Soft collars are cylindrical foam neck collars. They do not limit cervical motion, but rather serve as a cushion and a reminder to avoid any strenuous activity or motion. Soft collars are mainly used for soft tissue injury or comfort. Like all orthoses the soft collar must be of proper size, which includes both height and girth.
Hard cervical collars ( Fig. 37.3 ) have rigid support for the occiput and mandible and extend down to the clavicle and shoulders (upper thoracic spine). There are a variety of commercially available hard cervical collars, including Philadelphia (Thorofare, NJ), Aspen (Irvine, CA), Miami J (Moorestown, NJ), PMT (Chanhassen, MN), Malibu (Jackson, MI), NecLock (Moorestown, NJ), and others.
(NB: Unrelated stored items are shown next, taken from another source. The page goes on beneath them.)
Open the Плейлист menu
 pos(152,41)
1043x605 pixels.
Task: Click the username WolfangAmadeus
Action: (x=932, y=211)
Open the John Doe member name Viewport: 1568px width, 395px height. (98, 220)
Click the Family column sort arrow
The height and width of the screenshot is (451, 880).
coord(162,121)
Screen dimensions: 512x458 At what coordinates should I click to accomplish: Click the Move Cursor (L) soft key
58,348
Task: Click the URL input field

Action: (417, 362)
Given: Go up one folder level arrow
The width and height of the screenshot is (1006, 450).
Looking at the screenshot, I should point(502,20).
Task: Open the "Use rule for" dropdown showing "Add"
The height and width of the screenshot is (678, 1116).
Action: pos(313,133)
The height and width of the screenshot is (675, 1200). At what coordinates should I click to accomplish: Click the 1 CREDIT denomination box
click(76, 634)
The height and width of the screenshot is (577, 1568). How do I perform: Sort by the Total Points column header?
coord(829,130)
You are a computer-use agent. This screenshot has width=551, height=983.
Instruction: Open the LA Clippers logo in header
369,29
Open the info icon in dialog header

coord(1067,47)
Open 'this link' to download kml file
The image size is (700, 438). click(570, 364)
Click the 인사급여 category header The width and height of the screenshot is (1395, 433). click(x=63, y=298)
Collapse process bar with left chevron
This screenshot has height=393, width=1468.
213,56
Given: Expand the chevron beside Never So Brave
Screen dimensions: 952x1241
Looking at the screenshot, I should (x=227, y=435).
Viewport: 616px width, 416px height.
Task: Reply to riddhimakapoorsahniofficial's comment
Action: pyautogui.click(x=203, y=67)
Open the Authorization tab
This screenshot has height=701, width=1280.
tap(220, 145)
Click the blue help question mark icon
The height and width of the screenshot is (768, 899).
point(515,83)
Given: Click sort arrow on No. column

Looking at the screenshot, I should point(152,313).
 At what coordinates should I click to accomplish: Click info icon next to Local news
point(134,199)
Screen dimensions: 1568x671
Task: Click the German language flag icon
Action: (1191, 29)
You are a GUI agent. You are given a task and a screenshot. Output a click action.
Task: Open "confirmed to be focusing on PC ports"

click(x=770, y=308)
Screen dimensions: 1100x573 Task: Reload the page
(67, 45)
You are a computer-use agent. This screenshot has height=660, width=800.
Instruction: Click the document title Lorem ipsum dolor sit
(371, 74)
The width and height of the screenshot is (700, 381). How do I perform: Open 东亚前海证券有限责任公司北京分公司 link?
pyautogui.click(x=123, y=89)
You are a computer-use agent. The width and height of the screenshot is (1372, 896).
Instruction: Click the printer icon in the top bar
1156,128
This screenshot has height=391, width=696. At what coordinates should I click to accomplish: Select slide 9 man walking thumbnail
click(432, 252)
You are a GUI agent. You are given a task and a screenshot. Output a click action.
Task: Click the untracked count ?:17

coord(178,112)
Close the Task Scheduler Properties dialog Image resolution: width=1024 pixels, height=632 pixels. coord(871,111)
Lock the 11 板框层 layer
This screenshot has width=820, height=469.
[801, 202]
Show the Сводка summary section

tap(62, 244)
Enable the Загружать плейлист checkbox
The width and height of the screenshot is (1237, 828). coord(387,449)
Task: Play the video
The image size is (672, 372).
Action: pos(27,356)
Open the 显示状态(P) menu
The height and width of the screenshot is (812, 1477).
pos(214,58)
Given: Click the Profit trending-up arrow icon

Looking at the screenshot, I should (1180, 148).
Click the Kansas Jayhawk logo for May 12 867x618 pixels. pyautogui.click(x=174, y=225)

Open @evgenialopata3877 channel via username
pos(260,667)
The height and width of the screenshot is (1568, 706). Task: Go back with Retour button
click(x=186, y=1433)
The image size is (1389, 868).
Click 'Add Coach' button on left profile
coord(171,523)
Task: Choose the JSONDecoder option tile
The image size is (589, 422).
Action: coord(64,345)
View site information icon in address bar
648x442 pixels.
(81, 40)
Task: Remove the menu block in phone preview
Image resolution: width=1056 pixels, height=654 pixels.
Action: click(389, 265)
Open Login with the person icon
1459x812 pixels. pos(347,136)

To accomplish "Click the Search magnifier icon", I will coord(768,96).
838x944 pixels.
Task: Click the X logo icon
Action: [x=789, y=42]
They differ primarily in material, rigidity, comfort, and style. There are a number of sizes and they are adjustable for proper fit. Most brands of collar offer an anterior opening for access to a potential tracheostomy. Biomechanical studies have demonstrated that hard cervical collars are effective in significantly reducing neck movement. Common indications for cervical collars include stable fractures that involve the occipital condyles, atlantoaxial complex, and subaxial spine. Sweating beneath hard collars can lead to skin maceration. Some designs use special fabrics that wick sweat away from the spine and can be washed to minimize skin irritation.